In support of her contention that Plaintiff’s actions since 26 December 2008 constitute acceptance of rent with knowledge of her alleged acts of forfeiture, Defendant cites Office Enterprises, Inc. v. Pappas, 19 N.C. App. 725, 200 S.E.2d 205 (1973). In Office Enterprises, this Court held that a landlord that received a rent *380check and delivered that check to its attorney without cashing it had still accepted a rent payment for purposes of the common law waiver rule. 19 N.C. App. at 728, 200 S.E.2d at 207-08. In essence, Office Enterprises seems to suggest that the landlord should have returned the check to the tenant in order to have avoided waiving its right to declare the lease forfeited. It is not, however, clear that such an option was available to Plaintiff in this case. Given the payment mechanism employed by the Department of Agriculture, there does not appear to have been any way for Plaintiff to have avoided taking that portion of the overall subsidy payment relating to Defendant into its bank account in some form. We do not believe that we should hold landlords to a standard that it is not realistically possible for them to meet. For that reason, we hold that the mere fact that rent subsidy money relating to Defendant that was transmitted to Plaintiff as part of a larger payment entering Plaintiffs bank account does not constitute acceptance of rent from Defendant for purposes of the common law waiver rule. Moreover, once rent subsidy money relating to Defendant entered Plaintiff’s bank account, it is not clear whether any mechanism under which the Department of Agriculture could have accepted a refund of that money from Plaintiff was readily available. If such a refund process was readily available, then Plaintiff should have taken advantage of it at the risk of being held to have waived the right to declare a lease forfeiture pursuant to the common law waiver rule. If no such refund process'was readily available, then the escrow arrangement that Plaintiff actually adopted seems to be the closest that Plaintiff could have come to declining to accept the rent payment made by the Department of Agriculture on behalf of the Defendant.

At this point, the record is simply insufficient to permit a determination as to whether Plaintiff accepted rent paid on behalf of Defendant with knowledge that she had breached the terms of the lease. The trial court’s findings of fact simply do not address the extent to which Plaintiff accepted rent payments made on behalf of Defendant after the transmission of the 26 December 2008 letter. In the event that the undisputed evidence permitted us to resolve the controversy between the parties, we would not hesitate to do so.
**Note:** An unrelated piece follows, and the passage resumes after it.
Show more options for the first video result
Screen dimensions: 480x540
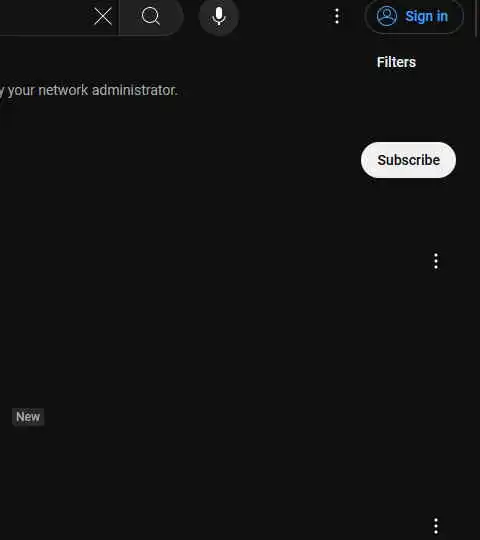436,261
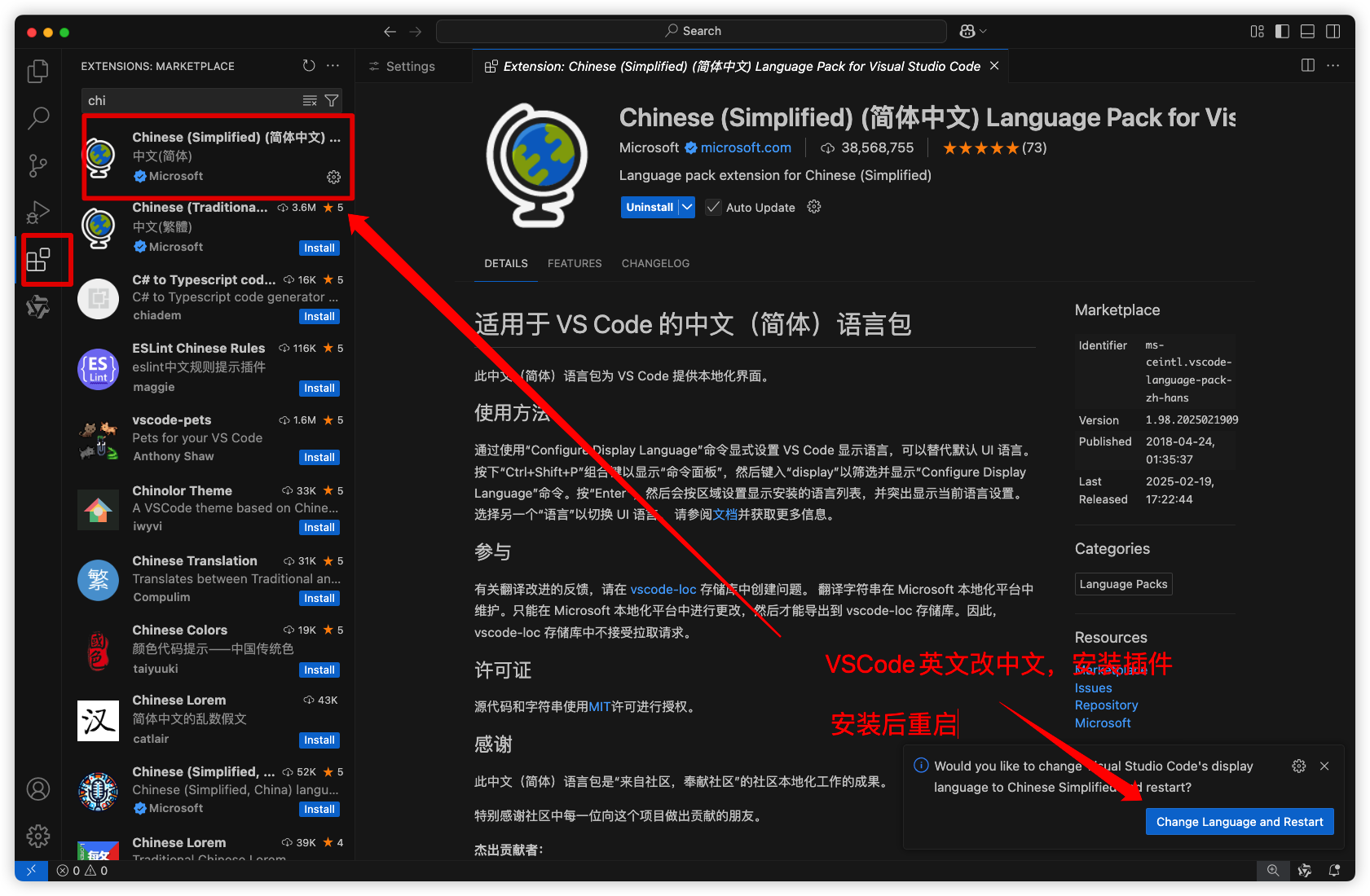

Green Tree Financial Servicing Corp. v. Young, 133 N.C. App. 339, 341, 515 S.E.2d 223, 224 (1999) (stating that “when a court fails to make appropriate findings or conclusions, this Court is not required to remand the matter if the facts are not in dispute and only one inference can be drawn from them”) (citing Harris v. N.C. Farm Bureau Mut. Ins. Co., 91 N.C. App. 147, 150, 370 S.E.2d 700, 702 (1988). However, while the record does contain what appears to be undis*381puted evidence tending to show the manner in which Plaintiff handled rent payments made on behalf of Defendant after 26 December 2008, the record lacks sufficient evidence to permit a determination of what, if any, options were available to Plaintiff in terms of rejecting that portion of the monthly rental assistance payment received from the Department of Agriculture. Thus, we conclude that, on remand, the trial court should take additional evidence and make additional findings on the issue of whether Plaintiff accepted rental payments with knowledge of Defendant’s forfeiture of the lease.

III. Conclusion

As a result, we conclude that the trial court erred by making findings of fact that rested upon a misapprehension of controlling law and, for that reason, the trial court’s findings of fact failed to support its conclusion of law that Plaintiff had waived its claim that Defendant had breached the lease by accepting rent subsidy payments with knowledge of Defendant’s acts of forfeiture. Thus, we reverse the trial court’s judgment and remand this case to the trial court for further proceedings not inconsistent with this opinion.

REVERSED AND REMANDED

Chief Judge MARTIN and Judge ROBERT C. HUNTER concur.